Ruhun Mimarisi
Bir milletin yıkılışı, gökdelenlerin devrilmesiyle değil, kalplerin boşalmasıyla başlar.
Ve bir neslin çöküşü, silah bırakmasıyla değil, fikrini kaybetmesiyle olur.
Biz, fikrini kaybeden bir çağın çocuklarıyız;
rüyasını unutan bir milletin torunları…
Bugün akıl gürültü içinde, ruh yalnızlığın kıyısında.
Her şey var; fakat hiçbir şeyin anlamı yok.
İnsan, kendi gölgesini takip ediyor, kendine varamıyor.
Bir tıkla dünyayı dolaşabiliyor ama kendi içine bir adım atamıyor.
İşte tam bu noktada, Necip Fazıl’ın İdeolocya Örgüsü yeniden yankılanıyor:
“Bir fikrin çatısını kurmadan, bir milletin binasını yükseltemezsin.”
Çünkü ruhsuz düzen, mezarlıktaki taşlar kadar muntazam ama bir o kadar ölüdür.
Bugünün en büyük felaketi, gençliğin elinden idealinin alınmasıdır.
Bir genç, neye inanacağını bilmezse, her şeye inanır.

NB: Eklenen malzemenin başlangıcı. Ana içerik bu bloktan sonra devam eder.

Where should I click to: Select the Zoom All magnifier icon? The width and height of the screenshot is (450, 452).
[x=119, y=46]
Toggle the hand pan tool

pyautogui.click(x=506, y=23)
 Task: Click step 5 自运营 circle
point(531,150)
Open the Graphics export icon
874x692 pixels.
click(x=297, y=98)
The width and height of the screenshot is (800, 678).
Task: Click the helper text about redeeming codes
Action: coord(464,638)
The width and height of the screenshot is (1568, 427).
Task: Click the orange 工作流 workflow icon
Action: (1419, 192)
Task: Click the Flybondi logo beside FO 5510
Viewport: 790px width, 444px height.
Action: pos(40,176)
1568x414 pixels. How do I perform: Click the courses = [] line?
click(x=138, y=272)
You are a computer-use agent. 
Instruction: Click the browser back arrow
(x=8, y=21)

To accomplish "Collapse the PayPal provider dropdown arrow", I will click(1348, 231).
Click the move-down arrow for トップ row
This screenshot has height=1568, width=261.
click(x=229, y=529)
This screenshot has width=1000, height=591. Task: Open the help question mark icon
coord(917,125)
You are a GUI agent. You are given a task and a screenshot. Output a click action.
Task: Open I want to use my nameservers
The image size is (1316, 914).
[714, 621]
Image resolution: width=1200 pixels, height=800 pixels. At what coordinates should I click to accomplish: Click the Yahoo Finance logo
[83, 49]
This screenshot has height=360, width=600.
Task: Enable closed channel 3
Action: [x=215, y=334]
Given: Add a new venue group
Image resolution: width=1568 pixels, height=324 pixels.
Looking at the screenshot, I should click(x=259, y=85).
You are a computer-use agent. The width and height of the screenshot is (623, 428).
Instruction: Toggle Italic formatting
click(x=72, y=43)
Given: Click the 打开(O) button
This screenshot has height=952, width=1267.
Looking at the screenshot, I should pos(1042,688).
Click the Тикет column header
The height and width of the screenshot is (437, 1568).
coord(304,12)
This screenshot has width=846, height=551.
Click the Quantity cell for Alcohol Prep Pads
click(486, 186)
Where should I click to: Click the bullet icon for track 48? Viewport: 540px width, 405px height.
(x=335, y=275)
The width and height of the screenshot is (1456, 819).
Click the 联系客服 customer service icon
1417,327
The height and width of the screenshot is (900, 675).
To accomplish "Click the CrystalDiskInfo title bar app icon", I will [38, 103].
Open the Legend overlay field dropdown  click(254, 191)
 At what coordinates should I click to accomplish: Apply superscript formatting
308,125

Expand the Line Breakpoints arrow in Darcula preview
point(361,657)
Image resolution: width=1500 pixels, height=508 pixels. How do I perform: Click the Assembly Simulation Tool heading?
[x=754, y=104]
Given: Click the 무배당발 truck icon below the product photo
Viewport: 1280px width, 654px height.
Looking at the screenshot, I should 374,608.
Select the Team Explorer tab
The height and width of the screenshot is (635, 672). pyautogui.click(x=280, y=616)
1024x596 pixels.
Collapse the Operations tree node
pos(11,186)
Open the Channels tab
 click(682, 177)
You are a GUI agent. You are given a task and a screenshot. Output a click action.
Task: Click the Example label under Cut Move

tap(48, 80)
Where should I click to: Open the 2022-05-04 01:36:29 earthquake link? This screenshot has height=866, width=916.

Bir genç, nereye gideceğini bilmezse, her çağrıya koşar.
İşte o zaman fikir, pazarda satılan bir meta; inanç, vitrin süsü olur.
Oysa gençlik, toprağın altına kök salmış bir çınar gibi olmalı;
rüzgarın yönüne değil, hakikatin yönüne dönmeli.
Bilgiyle değil, hikmetle büyümeli.
Zira bilgi öğretir, ama hikmet diriltir.
Bir genç, imanını idrak ettiğinde dünyayı yerinden oynatır.
Fakat imanını reklam panolarında ararsa, kendi varlığını kaybeder.
İdeolocya Örgüsü bize tam da bunu fısıldıyor:
“İman, aklın elbisesi değil; ruhun ateşidir.”
Bugün dünyayı süper güçler değil, süper ruhlar kurtaracak.
Savaşların değil, sarsıntıların değil, fikirlerin çağına giriyoruz.
Ve o çağda ayakta kalacak olanlar, kendi ruhunun mimarisini kuranlardır.
Bir medeniyet, mimarını kaybettiğinde yıkılır.
Biz, ruhumuzun mimarını unuttuk: Allah’a yönelmiş insanı.
Oysa insan, kendini inşa ettikçe milletini inşa eder;
milletini dirilttikçe Allah’ın adını yüceltir.
Kardeşim…
Eline telefonu değil, kalemi al.
Ekrana değil, kalbine bak.
Çünkü asıl devrim, orada başlar.
Kendi ruhunun başmimarı ol.
Kendi benliğini inşa et ki, millet yeniden doğsun.
Biz tohumuz.
Ve bu toprak, bizi yeniden diriltmek için bekliyor.
Yeter ki biz, ruhumuzun mimarları olalım.
Necip Fazıl’ın ruhuyla - kalemiyle söyleyelim.
“Tohum saç, bitmezse toprak utansın.”